# Scaling Monosemanticity: Extracting Interpretable Features from Claude 3 Sonnet

> ## Abstract

## Abstract

> Eight months ago, we demonstrated that sparse autoencoders could recover monosemantic features from a small one-layer transformer. At the time, a major concern was that this method might not scale feasibly to state-of-the-art transformers and, as a result, be unable to practically contribute to AI safety. Since then, scaling sparse autoencoders has been a major priority of the Anthropic [interpretability](https://wiki.g15e.com/pages/Interpretability%20(machine%20learning.txt)) team, and we're pleased to report extracting high-quality features from Claude 3 Sonnet, 1 <Anthropic>'s medium-sized production model.
>
> We find a diversity of highly abstract features.
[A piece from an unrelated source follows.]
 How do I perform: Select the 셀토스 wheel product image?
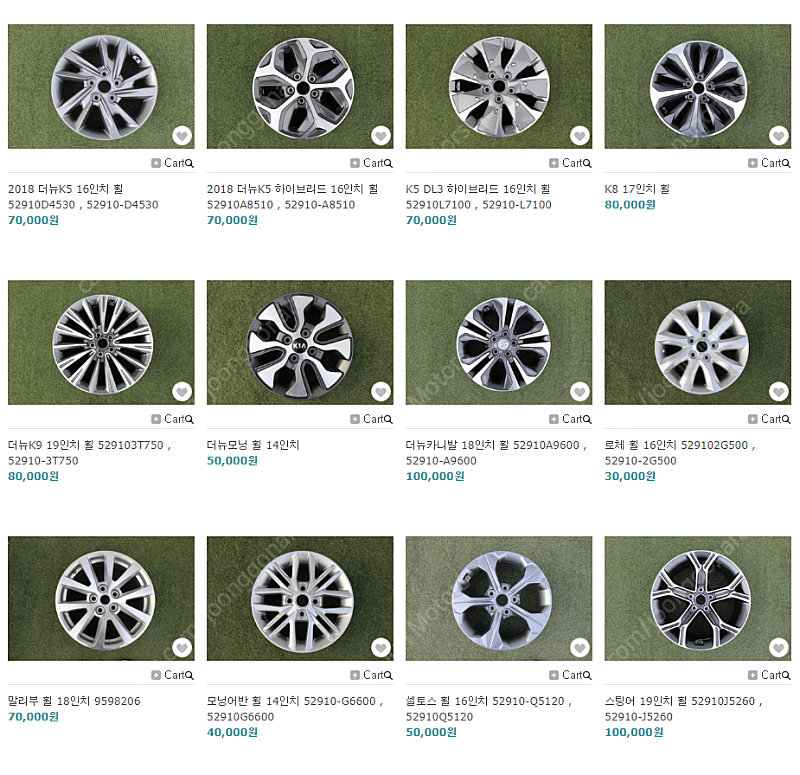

They both respond to and behaviorally cause abstract behaviors. Examples of features we find include features for famous people, features for countries and cities, and features tracking type signatures in code. Many features are multilingual (responding to the same concept across languages) and multimodal (responding to the same concept in both text and images), as well as encompassing both abstract and concrete instantiations of the same idea (such as code with security vulnerabilities, and abstract discussion of security vulnerabilities).
>
> Some of the features we find are of particular interest because they may be safety-relevant – that is, they are plausibly connected to a range of ways in which modern AI systems may cause harm. In particular, we find features related to security vulnerabilities and backdoors in code; bias (including both overt slurs, and more subtle biases); lying, deception, and power-seeking (including treacherous turns); sycophancy; and dangerous / criminal content (e.g., producing bioweapons). However, we caution not to read too much into the mere existence of such features: there's a difference (for example) between knowing about lies, being capable of lying, and actually lying in the real world. This research is also very preliminary. Further work will be needed to understand the implications of these potentially safety-relevant features.

https://transformer-circuits.pub/2024/scaling-monosemanticity/index.html

## Key results

- Sparse autoencoders produce interpretable features for [large models](https://wiki.g15e.com/pages/Large%20language%20model.txt).
- <Scaling laws> can be used to guide the training of sparse autoencoders.
- The resulting features are highly abstract: multilingual, multimodal, and generalizing between concrete and abstract references.
- There appears to be a systematic relationship between the frequency of concepts and the dictionary size needed to resolve features for them.
- Features can be used to steer large models (see e.g. Influence on Behavior). This extends prior work on steering models using other methods (see Related Work).
- We observe features related to a broad range of safety concerns, including deception, sycophancy, bias, and dangerous content.